I also use GF but not their CV yet. I don't do Red Oak but I think it goes with the territory with WB. Mahagony can bridge like that with multiple coats it's just the nature of WB on those species.
They only recommend 5% thinning of CV but you can add their retarder/extender or just do lighter coats. Also it will tighten up somewhat. I've gone back on jobs and the finish looked way tighter than when it left the shop.
Also I gotta say your schedule looks like over kill to me. I'll never understand the raising the grain thing. I've never done it in over 15yrs of finishing for $$$. You're doing multiple sands anyway. I don't get the Armrseal either it's an oil based product? Why add complexity to the process? The CV or Poly would be fine for a table top. I've done multiple desks, countertops and tabletops and have used the pre-cat in the past and now the poly. If it were my project I'd stick to the poly and call it a day. You can thin it how you like and no catalizing. Unless you're putting glass over it every finish scratches including glass.
Looks like a grain filler is needed. I have found that there is a grain filler called Timbermate, needs to go on before staining. And a product called Crystalac, a water based clear filler that can go on after the finish, then just top coat it. I am going to leave it the way it is and use the Crystalac. I will post pics of it if it works and let you know. I also ordered the timbermate I will try on the next oak top and see which I like better.

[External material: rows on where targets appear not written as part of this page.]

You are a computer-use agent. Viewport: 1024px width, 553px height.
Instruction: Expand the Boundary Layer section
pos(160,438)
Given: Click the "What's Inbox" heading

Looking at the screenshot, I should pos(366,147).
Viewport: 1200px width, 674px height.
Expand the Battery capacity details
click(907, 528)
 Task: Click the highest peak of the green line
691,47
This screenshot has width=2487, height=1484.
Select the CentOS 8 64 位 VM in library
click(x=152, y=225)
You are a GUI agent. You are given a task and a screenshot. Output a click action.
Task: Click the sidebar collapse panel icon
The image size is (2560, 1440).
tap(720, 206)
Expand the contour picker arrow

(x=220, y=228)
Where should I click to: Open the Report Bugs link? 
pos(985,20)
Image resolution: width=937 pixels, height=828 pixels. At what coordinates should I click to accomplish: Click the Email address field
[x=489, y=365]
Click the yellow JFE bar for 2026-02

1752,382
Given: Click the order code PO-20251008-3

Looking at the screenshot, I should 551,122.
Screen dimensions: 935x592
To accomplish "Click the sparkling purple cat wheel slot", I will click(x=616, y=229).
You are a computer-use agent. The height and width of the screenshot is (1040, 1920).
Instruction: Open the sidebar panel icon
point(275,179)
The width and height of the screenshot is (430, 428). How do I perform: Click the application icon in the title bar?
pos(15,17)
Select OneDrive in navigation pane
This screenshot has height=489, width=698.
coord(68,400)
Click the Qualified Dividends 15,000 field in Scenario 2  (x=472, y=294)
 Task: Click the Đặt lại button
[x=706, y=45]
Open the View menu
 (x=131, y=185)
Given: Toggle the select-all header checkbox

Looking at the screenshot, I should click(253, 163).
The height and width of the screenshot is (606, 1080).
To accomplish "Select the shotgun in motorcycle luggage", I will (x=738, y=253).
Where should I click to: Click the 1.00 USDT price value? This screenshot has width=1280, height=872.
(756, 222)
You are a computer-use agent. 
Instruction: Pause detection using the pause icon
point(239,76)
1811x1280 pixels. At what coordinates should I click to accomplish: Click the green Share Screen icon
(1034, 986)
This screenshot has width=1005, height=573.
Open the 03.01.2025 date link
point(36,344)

I am new to grain fillers so this will be interesting to see how it turns out.
I wouldn't have thought a grain filler is the remedy here. I have this issue when shooting CV over oak sometimes. I just come at it with a few mist coats to start with, then just carry on with thinner finish than usual, just going slower and thinner basically. If it's just the odd time it occurs that's workable, if I were seeing this all day long i'd be looking at a clear dewaxed shellac sealer initally or similar.
Thanks for all the info folks. After re sanding 2 times, and using a grain filler, still saw a few pin holes coming through. 5 coats of oil based poly urethane on top of a grain filler and still had a few pin holes. There must be something in the wood? The wood will not close up. It looks pretty good now. I did other pieces of oak from my lumber and had no problems as I went. Just on this funky wood. Another woodworker friend suggested that the wood may have been dead when harvested, after sanding the wood did look very white like sap wood?? Would have been better off to re make the top from new wood I think.
in my 30 plus years as a finisher ,when water born was going to be the next big thing all my reps,gave me gallons as samples to try and I DID,THE TRUTH IS THAT THEY REALLY DID NOT IMPROVE THEM TOO MUCH.......From your pic, I see that your application is too heavy on your topcoat,water has a high amount of surface tension therefore the product dose `nt bridge gaps very well unless you flood it on and hope for the best and still looks like crap.Oak and waterborn just suck together.Here is your solution first a coat of vinyl sealer Sherwin Williams is the best,when fully cured give One coat at a time of your waterborn topcoat mixed with a small amount of BUTYL CELLOSOLVE will help the product flow out.Let each coat cure before application of next and if you do a more thorough sanding between coats the finish wont be as lumpy and you will have a good looking open pore finish .flat smooth and nice and crisp grain definition....Let me know how you make out.